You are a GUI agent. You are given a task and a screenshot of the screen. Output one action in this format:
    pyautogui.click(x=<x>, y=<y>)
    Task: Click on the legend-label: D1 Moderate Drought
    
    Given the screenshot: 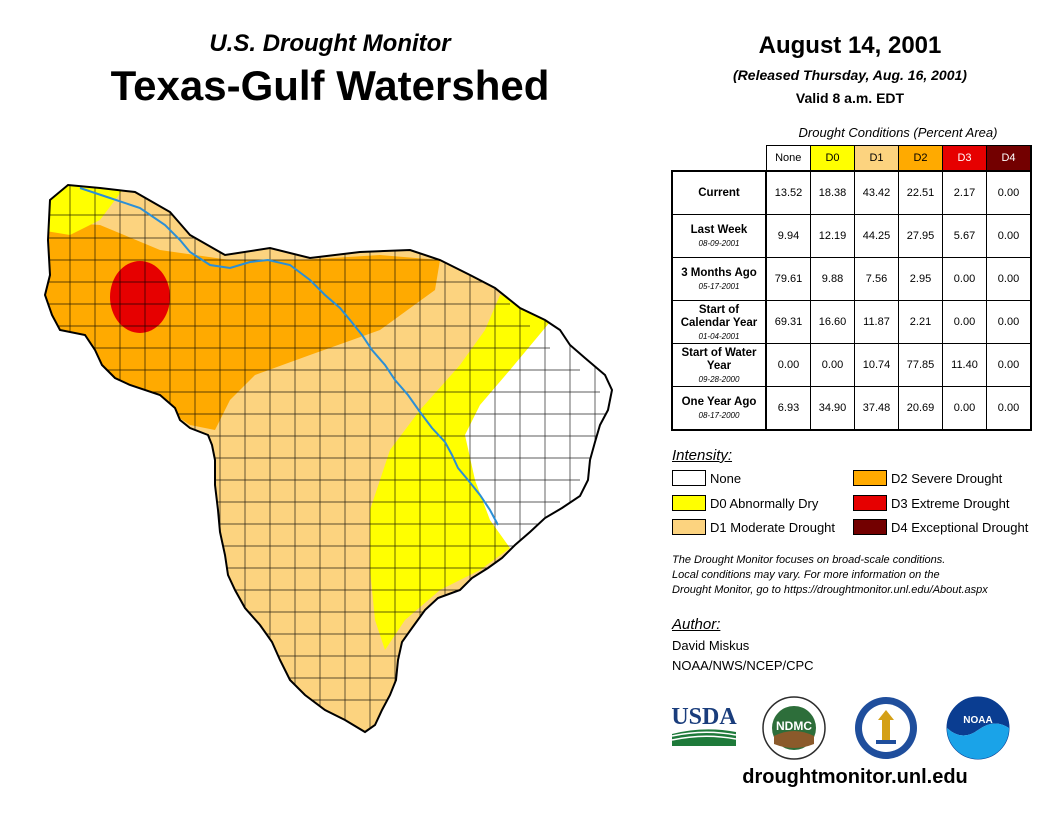 What is the action you would take?
    pyautogui.click(x=773, y=527)
    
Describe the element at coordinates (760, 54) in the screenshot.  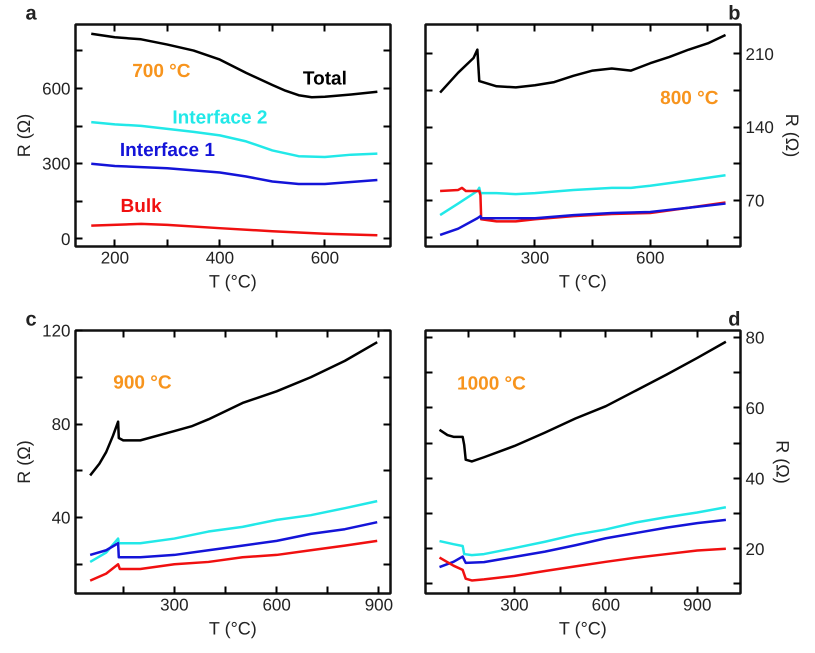
I see `y2-tick-label: 210` at that location.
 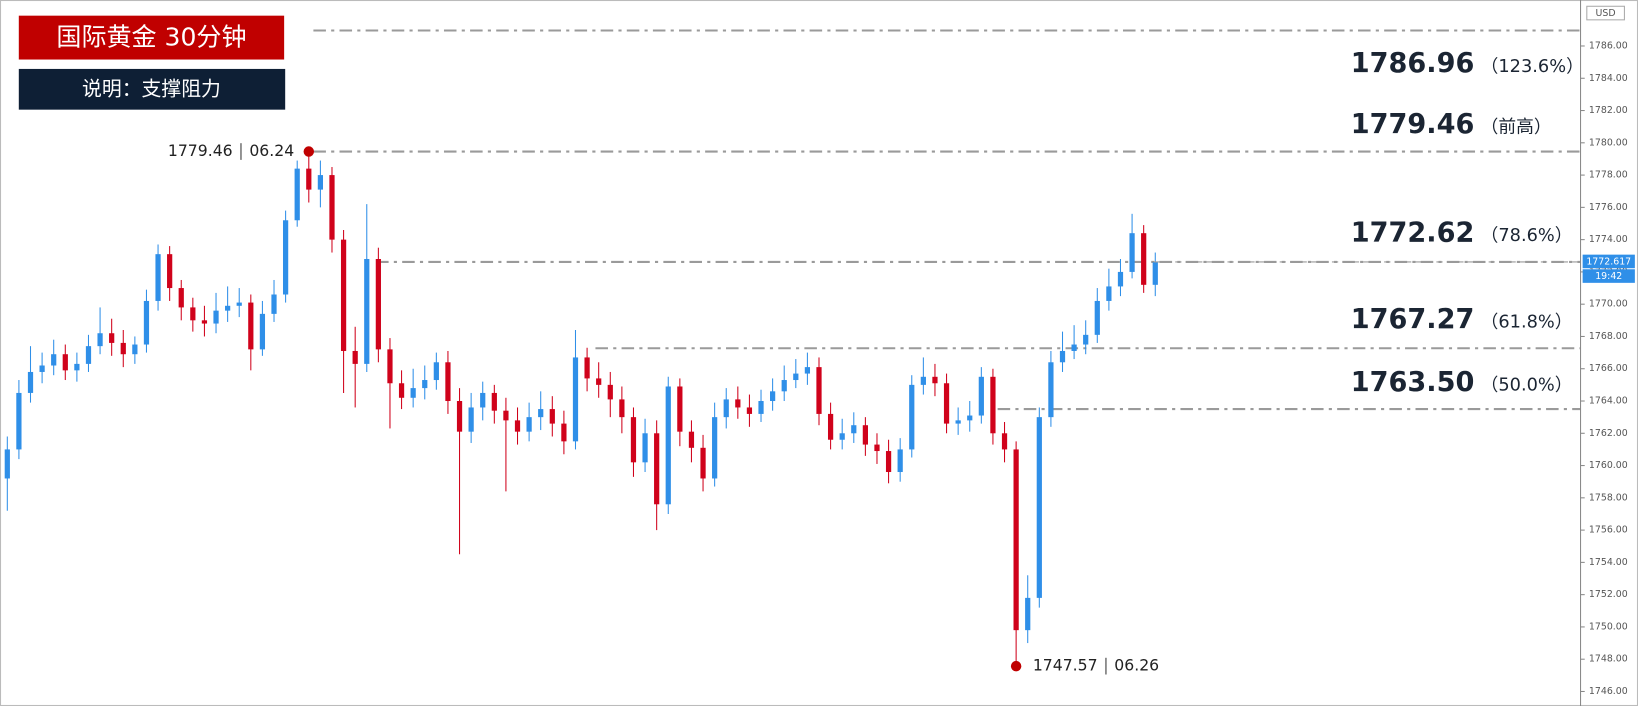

§ **PROBLEM TO WORK ON**: Format the entries from the line containing "Describe the element" through the end of the entries as a two-column CSV with the columns text and answer, one row per entry. Put each value in a single quoted field, replace line breaks with spaces, and leave the pictures out.

§ **EXPECTED ANSWER**:
text,answer
"Describe the element at coordinates (760, 54) in the screenshot.","I see `y2-tick-label: 210` at that location."